101 Semiconductor surface treatment equipment 102 processing chamber 103 high frequency power supply 104 Insulator 105 Substrate holder 106 substrate to be processed 110 crucible 111 filament 112 exhaust port 113 Power source for evaporation source heating 115 Light introduction window 116 light source

─────────────────────────────────────────────────── ─── Continuation of the front page (51) Int.Cl. ⁵ Identification code Internal reference number FI Technical indication location H01L 29/784 31/04 7376-4M H01L 31/04 A

Claims (2)

[Claims] 1. In a semiconductor surface treatment chamber under reduced pressure, an evaporation source containing a dopant element is evaporated by thermal energy to be attached to a semiconductor surface, and at the same time, a continuous spectrum from ultraviolet to near infrared is formed on the semiconductor surface.

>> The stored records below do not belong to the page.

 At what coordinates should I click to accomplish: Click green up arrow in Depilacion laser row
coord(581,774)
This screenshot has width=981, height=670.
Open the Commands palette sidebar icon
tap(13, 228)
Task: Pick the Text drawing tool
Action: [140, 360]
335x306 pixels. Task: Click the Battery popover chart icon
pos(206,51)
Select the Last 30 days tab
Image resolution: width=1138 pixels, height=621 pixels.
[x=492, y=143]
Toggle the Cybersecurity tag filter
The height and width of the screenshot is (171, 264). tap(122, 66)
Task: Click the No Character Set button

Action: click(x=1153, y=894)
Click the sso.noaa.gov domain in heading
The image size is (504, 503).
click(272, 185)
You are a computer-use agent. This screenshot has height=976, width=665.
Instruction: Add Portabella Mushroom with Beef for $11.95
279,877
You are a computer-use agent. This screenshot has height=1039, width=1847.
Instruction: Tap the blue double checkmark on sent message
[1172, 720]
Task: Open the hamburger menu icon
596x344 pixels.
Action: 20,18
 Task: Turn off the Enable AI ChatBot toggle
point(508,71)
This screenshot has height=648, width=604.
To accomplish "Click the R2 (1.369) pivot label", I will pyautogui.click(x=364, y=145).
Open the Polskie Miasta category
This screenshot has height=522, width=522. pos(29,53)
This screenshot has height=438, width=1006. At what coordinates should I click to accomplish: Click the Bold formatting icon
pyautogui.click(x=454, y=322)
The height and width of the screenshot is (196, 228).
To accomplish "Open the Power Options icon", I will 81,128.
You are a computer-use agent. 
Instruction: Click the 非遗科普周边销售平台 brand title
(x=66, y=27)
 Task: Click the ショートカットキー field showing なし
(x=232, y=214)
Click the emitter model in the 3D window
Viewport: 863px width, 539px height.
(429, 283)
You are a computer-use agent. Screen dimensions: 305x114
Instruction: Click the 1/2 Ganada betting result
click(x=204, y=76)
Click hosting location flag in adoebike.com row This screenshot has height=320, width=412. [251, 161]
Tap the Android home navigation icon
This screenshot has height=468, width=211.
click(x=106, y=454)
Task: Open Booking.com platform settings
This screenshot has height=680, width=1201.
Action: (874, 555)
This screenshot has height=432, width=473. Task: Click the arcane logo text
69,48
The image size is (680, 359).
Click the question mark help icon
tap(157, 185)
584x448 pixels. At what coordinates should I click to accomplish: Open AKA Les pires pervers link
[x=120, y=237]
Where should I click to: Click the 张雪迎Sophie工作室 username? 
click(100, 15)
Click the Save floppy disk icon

The surface energy of the semiconductor surface is increased by ultraviolet light, the dopant element and the semiconductor surface are activated, and the semiconductor surface is heated by visible to near infrared light.
A method for treating a surface of a semiconductor, which comprises doping an impurity by promoting diffusion of a dopant into a semiconductor. 2. A semiconductor surface treatment chamber, a substrate to be treated having a semiconductor surface provided in the treatment chamber, an exhaust unit for keeping the treatment chamber under a reduced pressure, and a dopant element installed in the treatment chamber. An evaporation source, an evaporation source heating means for heating and evaporating the evaporation source, and a light irradiation means for irradiating the surface of the substrate to be processed with light having a continuous spectrum from ultraviolet to near infrared, were decompressed. In the semiconductor surface treatment chamber, the evaporation source containing the dopant element is evaporated by thermal energy to adhere to the semiconductor surface, and at the same time, the surface energy of the semiconductor surface is increased by the ultraviolet light to activate the dopant element and the semiconductor surface, and to be visible. The semiconductor surface is characterized by heating the surface of the semiconductor with near-infrared light to accelerate the diffusion of the dopant element into the semiconductor and treat the surface of the semiconductor. Surface treatment equipment.